**TASK MATERIAL:**
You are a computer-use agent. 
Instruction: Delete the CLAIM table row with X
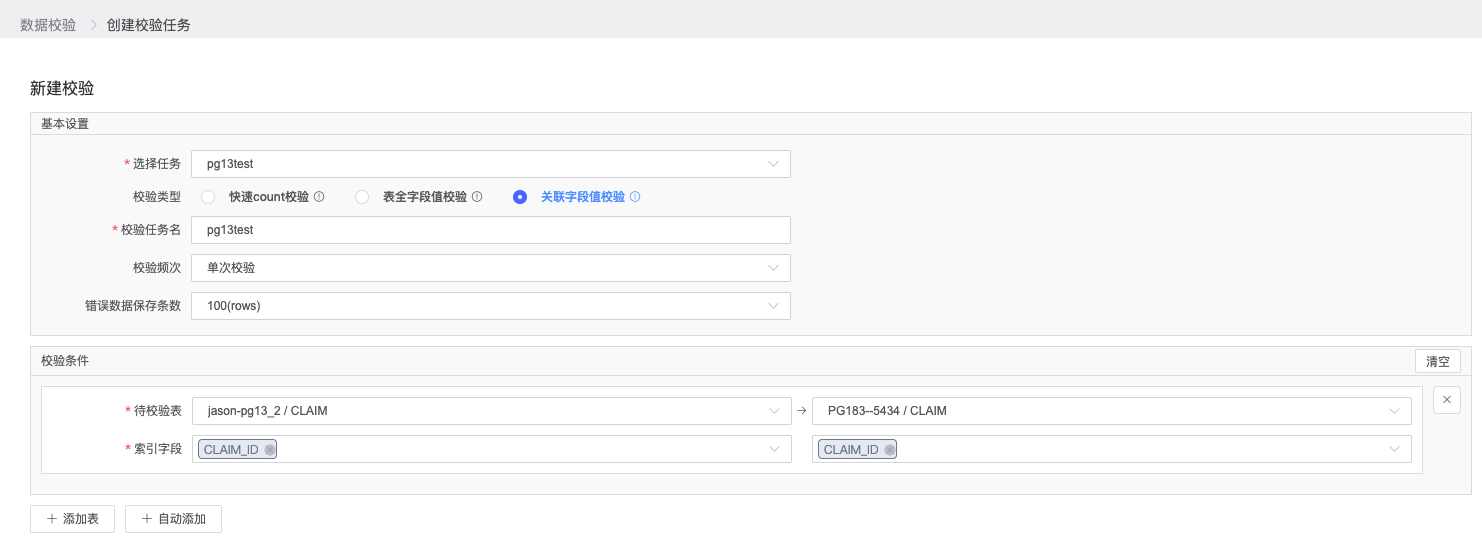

...

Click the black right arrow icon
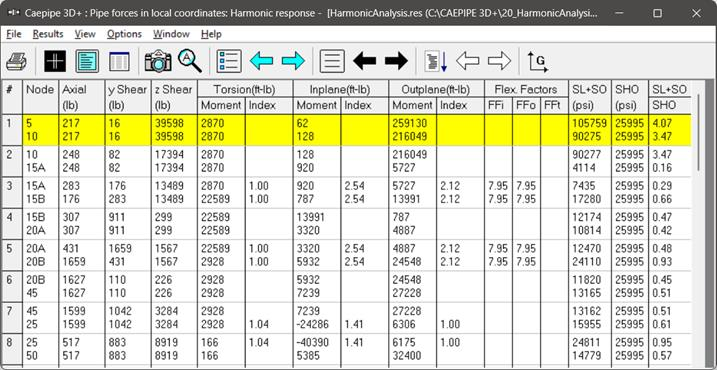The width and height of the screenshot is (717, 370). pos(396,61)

==

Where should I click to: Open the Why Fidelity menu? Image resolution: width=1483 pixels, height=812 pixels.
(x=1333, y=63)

**REQUIREMENT:**
Write down again, exactly as given, only the lines above that fall from the line with "You are a computer-use agent." to the line with "Instruction: Delete the", inclusive.

**ANSWER BOX:**
You are a computer-use agent. 
Instruction: Delete the CLAIM table row with X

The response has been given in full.